The types of variants were seen to impact the outcome. The B(F)NE cases were 59% truncations, 38% missense mutations, 3% deletions. The DEE cases were 98% missense and 2% deletions.

Of the B(F)NE cases, 6% were de novo (not inherited) while 83% of the DEE cases were de novo.

• Location of mutations: The study evaluated whether the mutations occur consistently throughout the KCNQ2 gene sequence, or are located mostly in specific areas. They found that the truncating variants (mostly associated with B(F)NE), appeared evenly distributed. However, the missense mutations (which cause almost all of the DEE cases) seemed to be located in specific regions in the KCNQ2 gene sequence.
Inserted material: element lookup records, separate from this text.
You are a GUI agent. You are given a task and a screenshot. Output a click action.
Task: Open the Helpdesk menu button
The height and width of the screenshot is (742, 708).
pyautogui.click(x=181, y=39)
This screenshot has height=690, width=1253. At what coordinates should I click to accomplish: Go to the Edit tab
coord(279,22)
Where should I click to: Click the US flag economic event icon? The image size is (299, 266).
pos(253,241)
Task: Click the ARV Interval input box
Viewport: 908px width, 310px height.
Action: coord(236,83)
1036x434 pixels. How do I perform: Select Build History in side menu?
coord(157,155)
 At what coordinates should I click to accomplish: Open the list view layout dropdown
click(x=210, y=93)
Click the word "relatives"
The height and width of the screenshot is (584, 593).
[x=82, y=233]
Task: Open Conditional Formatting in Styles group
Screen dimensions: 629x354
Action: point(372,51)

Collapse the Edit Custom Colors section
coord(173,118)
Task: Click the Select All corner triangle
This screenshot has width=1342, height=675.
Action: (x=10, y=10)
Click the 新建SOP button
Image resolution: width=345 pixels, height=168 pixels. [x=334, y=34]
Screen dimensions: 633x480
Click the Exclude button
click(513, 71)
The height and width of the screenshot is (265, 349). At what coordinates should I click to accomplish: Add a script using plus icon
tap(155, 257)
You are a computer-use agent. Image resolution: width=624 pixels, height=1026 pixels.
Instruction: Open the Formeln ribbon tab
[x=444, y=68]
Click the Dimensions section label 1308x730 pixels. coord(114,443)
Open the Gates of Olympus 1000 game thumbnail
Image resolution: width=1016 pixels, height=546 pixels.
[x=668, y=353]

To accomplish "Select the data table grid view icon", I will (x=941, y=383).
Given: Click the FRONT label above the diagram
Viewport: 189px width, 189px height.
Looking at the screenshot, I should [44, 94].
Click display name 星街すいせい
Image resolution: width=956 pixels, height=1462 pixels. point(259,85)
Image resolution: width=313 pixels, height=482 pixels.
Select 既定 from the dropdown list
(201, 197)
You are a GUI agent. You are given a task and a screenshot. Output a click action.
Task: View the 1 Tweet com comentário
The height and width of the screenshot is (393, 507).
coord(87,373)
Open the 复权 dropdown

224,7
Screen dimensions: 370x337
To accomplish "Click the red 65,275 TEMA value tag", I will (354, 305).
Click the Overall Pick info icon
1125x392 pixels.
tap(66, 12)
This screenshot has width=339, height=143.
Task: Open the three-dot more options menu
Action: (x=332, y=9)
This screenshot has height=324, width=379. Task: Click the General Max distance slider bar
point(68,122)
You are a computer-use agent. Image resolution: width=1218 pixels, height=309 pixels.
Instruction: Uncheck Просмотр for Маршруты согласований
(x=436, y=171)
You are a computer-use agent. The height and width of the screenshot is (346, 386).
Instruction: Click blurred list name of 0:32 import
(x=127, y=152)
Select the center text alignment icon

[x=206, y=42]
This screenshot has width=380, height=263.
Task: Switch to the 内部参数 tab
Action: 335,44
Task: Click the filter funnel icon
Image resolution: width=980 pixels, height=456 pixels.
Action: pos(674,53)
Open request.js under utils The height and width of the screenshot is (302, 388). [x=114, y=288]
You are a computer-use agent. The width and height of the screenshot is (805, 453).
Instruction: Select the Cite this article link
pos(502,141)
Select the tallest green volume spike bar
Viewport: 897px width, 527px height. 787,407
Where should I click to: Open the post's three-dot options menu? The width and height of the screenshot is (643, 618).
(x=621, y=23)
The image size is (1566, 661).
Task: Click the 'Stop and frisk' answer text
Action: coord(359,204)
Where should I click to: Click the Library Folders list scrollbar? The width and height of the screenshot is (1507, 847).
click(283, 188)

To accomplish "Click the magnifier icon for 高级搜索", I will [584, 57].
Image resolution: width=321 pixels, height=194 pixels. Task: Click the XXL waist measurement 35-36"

Because some missense variants cause B(F)NE and some cause DEE, the investigators analyzed the locations of the missense variants in these two populations, and found that the location of the missense variant impacts the severity of the outcome. They then evaluated different prediction algorithms and found that some could be used to predict the severity of missense mutations based on the location.

• Type of substitution: The investigators further evaluated if the specific substitution (which amino acid took the place of which) affects the severity of the disease. The specific amino acid substitution only appeared to really make a difference in two regions of the gene, while in others it did not appear to have an impact on severity.

CONCLUSIONS:
This study demonstrated that there are particular “hot spots” in the potassium channel. In technical terms, these regions are located at the region starting from S1 to the proximity of helix A and the region from helix B to helix D. The first of these two regions includes all of the membrane-spanning segments, S1-S6. “Specifically, the region from S2 to S3 had more B(F)NE related variants ad the regions to the ion pore to S6 to the proximity of helix A had more DEE related variants.” These are the areas of the KCNQ2 gene sequence that code for the portion of the potassium channel with the most important function, such that these mutations cause more severe outcomes.

However, the algorithms based on the location of the missense mutation alone could not completely predict whether a variant will be severely pathogenic. Depending on the location, a further algorithm, which analyzes the extent to which the specific nucleotide substitution changes the protein product, is able to improve the prediction.

SIGNIFICANCE:
The investigators concluded that an analysis of the type of mutation (missense, deletion, truncation), the location of the missense mutations, and the specific nucleotide substitution, along with the patients EEG findings, could be useful in predicting the severity of the outcome for a patient.

Ayako Goto, Atsushi Ishii, Mami Shibata, Yukiko Ihara, Edward C. Cooper, Shinichi Hirose Characteristics of KCNQ2 variants causing either benign neonatal epilepsy or developmental and epileptic encephalopathy. Epilepsia. 2019 Sep;60(9):1870-1880. doi: 10.1111/epi.16314. Epub 2019 Aug 16.